Destination KSA - Your Guide to Saudi

Destination KSA - Your Guide to Saudi

GAME OF THRONES 1 Recap: We All Know Nothing

GAME OF THRONES 1 Recap: We All Know Nothing
By Manayer AlSaket
WARNING: MAJOR SPOILERS AHEAD. Read at your own risk. This post is created for hardcore GOT-tists and/or show bingers wanting to fly over the cliffhangers and just be ready for Season 6. Brace yourselves.

Like most Game of Thrones fans, I have yet to figure out a way to deal with the long wait we have to go through each year. I tried some other shows, some other novels with 1000 pages and writers who like to kill off all characters, but I haven’t come across any one worth the while. So I guess this should be my last attempt at keeping my sanity intact. If writing reviews won’t do it, I guess I’d have to book a ticket to Belfast and stalk the cast and the producers until God sets his word, and HBO decides to finally air the first episode of season 6.

CAdlovPUsAE4Rft

Let me warn you first, this show is not a fun show. You don’t enjoy the romance, need I to remind you of the Khal Drogo and Danaerys Targaryan romance that started with rape and ended with a wicked witch killing the Khal and the child inside the Khaleesi? Or Sansa Stark’s dream to be Joffery Baratheon’s queen and bear his children, and ending up watching him give the command to behead her father?

ezgif-3861844410

Her father… that scene is where Game of Thrones took my innocence. I can’t say my heart wasn’t broken into a million pieces when Jaime Lannister pushed Brandon Stark off the tower, that was particularly the moment I realized I was getting myself into deep trouble. But I continued anyway, and I blame my brother for the painful nights I had thereafter (I hope you read this and feel guilty).
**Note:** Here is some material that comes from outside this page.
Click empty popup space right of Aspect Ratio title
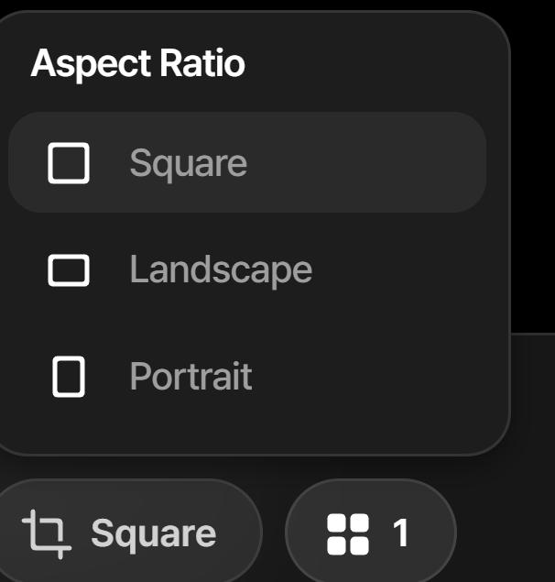Image resolution: width=555 pixels, height=582 pixels. (x=385, y=64)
I remember watching the first season during summer 2013 when I was taking a summer course, and let me tell you, that wasn’t the last time I watched season one of Game of Thrones (in fact, I just did this week) and it never gets old. It never gets old in the sense that I still cry at episode 9, and I still rejoice every time I watch the scene where Tyrion Lannister slaps Joffery Baratheon— three times.

ezgif-2533779631

*that’s from a very hilarious YouTube video of Jon Snow. Search Seth brings Jon Snow to a dinner party and EH-NJOY.

I remember being fiercely hooked from the first scene that included a white walker, and my passion for the show grew further with each episode, and each time I understood the show more.
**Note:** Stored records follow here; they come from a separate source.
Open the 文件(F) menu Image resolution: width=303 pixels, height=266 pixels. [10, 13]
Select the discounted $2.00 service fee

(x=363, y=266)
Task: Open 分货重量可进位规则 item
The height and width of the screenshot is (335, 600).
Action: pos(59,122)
Game of Thrones isn’t solely an entertaining show about royal families fighting for a hideous throne (that’s how every one in the show describes it, anyway, I find it weirdly intriguing). If anything, Game of Thrones adds up to your sadness, it doesn’t at all entertain your time with your friends.

It is a story about people, human beings, characters that evolve with events and that you can always relate to, in ways you never imagined you will. I believe the author is a genius because I haven’t ever seen a TV work resemble the human psychology in that sense, the monstrous actions, the motherhood, wealth, greed, weakness and the slightest things that shape our behaviors.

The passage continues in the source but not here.